PAGE TEXT:
Sacramento Police Officer A Shining Beacon In Wake Of Drive-By Shooting
SACRAMENTO (CBS13) — A Sacramento father watched his son dying after he was gunned down in the street.
There was no response, no heartbeat and no hope for Michael Caldwell that his son would survive.
What a Sacramento Police officer did next would change all of their lives forever.
On May 30, Michael Caldwell found his son Marcellis lying motionless in a pool of blood. He was one of five victims in a vicious drive-by shooting.
Families had gathered in Oak Park for a quiet Memorial Day barbecue when the bullets started to fly.
Four victims survived, but Marcellis' life was slipping away.
Sacramento Police officer Beth Glynn was right around the corner.
"I heard over the radio that there was shooting," she said. "I saw him laying in the gutter and I saw a tremendous amount of blood."
A man frantically giving Marcellis CPR sees Glynn walking up.
"And he said, 'That's my boy,' and my heart just sank," she said.
She knows him.
"I saw what turned out to be Mr. Caldwell over his son doing CPR on his son," she said.
Caldwell pressed his son to hold on.
"I'm telling him, 'Hey Son stay with me, stay with me.' His eyes were closed. He wasn't coherent at all. I believe he was hearing me and I kept doing CPR until I got assistance," he said.
"When I looked at him," Glynn said, "I can tell he was starting to emotionally lose it. So I pushed him out of the way and started CPR."
Arriving on scene that day were Sacramento County Sheriff's deputies Amar Gandhi and Jeb Trummel.
"Got bodies laying everywhere, people screaming for help," Gandhi said.
"We checked for a pulse on him and there was no pulse on him," Trummel said. "So, I jumped in with her and started doing CPR.:
Glynn wonders if Marcellis was already gone at that point.
"I didn't think he was still with us but I wanted him to at least have an opportunity to fight for it," she said.
Both officers continued CPR.
"You have to have that little glimmer hope that you can do something," Gandhi said.

WHAT THE EXERCISE ASKS: Extend the news story about the Oak Park drive-by shooting, picking up after its final sentence.

Saved data entries
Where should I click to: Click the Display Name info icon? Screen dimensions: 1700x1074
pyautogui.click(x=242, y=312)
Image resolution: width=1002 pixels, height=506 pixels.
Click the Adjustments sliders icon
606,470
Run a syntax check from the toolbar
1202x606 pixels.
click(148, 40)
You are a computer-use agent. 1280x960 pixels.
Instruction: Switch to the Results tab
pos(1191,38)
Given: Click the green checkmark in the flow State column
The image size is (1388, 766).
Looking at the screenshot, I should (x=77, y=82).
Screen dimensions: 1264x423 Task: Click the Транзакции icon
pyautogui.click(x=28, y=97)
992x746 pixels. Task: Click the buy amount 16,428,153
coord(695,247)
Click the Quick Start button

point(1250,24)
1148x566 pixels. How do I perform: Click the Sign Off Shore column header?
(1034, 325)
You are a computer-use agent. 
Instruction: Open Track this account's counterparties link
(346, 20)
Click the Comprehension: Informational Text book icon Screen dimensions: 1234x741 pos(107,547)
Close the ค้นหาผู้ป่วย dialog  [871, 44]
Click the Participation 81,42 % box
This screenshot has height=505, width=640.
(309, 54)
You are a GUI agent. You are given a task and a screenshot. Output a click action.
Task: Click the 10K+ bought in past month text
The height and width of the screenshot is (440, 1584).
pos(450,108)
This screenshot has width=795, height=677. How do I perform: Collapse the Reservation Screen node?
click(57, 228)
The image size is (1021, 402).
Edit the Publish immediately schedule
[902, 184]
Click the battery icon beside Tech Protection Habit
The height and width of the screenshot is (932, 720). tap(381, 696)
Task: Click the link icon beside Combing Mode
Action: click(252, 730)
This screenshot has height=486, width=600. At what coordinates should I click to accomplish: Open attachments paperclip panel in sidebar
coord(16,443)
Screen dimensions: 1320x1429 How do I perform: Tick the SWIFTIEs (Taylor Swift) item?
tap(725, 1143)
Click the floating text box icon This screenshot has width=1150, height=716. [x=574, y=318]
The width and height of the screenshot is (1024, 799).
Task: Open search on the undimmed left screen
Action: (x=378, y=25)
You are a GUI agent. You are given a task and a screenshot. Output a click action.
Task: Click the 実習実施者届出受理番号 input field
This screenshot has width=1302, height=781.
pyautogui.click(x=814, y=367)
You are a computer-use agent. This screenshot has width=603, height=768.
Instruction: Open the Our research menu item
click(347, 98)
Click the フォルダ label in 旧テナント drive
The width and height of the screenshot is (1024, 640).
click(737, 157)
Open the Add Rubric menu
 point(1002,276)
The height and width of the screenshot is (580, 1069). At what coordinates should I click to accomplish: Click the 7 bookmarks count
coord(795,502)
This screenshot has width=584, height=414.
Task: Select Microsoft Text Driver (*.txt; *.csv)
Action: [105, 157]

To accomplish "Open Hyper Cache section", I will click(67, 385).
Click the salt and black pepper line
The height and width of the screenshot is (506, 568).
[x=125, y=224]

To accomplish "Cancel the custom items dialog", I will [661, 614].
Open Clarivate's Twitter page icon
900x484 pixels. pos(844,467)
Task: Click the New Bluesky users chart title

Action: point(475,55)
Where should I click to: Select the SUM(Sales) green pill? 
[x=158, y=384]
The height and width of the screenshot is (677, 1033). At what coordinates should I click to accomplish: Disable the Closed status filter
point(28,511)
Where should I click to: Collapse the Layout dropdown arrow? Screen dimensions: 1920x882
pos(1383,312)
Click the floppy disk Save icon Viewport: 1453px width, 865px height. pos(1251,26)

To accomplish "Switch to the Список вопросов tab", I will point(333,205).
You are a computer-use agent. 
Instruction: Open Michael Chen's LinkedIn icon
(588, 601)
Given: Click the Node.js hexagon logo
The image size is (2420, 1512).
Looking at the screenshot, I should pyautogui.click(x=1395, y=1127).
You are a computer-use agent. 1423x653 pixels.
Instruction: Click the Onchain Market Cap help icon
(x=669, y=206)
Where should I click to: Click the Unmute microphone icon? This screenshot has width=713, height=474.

OUTPUT OF THE TASK:
Minutes ticked by until finally, there was a pulse.
"It's just unbelievable," Caldwell said.
Marcellis was rushed to the UC Davis Medical Center with a bullet that struck his jaw, nicked his vocal cords and spine, leaving him unable to speak and paralyzed from the neck down.
He wasn't expected to survive, something that Michael refused to share with his wife and kids.
"I kept it to myself. I never told nobody until now. Until now," he said.
Months later, Marcellis is now going through physical therapy, surrounded by the love of his parents and siblings. He's off a respirator and thankful to be alive.
He greets the newest member of the Caldwell family, officer Glynn. She's made several visits.
"She's the 99 percent," Michael Caldwell said. "She's the 99 percent."
Michael and his wife Marthea say the ongoing tension between the African-American community and law enforcement cannot be ignored, but believe trust can be restored if officers follow Glynn's example of stepping out of their cruisers and starting a conversation with the people they serve.
"She did know our family. She took the time to stop wave and say how you doing," Marthea Caldwell said.
"She actually cares about everybody else," Marcellis said.
Inspired by Glynn, he now dreams of donning the Sacramento Police uniform.
"I just want to keep peace in the city and stop the gun violence," he said.
"What can you say?" Michael Caldwell said. "My heart goes out to her. To wear that badge—to wear that badge to go out there and knowing you might be a target, you have to have heart."
Mom and Dad hope their son's healing will bring the same between people of color and cops.
"Because right here should touch millions of people and let them know we all got bad ones but we got some good ones. And she's one of the 99 percenters and the other officer as well," he said.
A good update tonight: The Caldwell family says Marcellis is home tonight and will continue extensive therapy to be able to walk and talk normally again.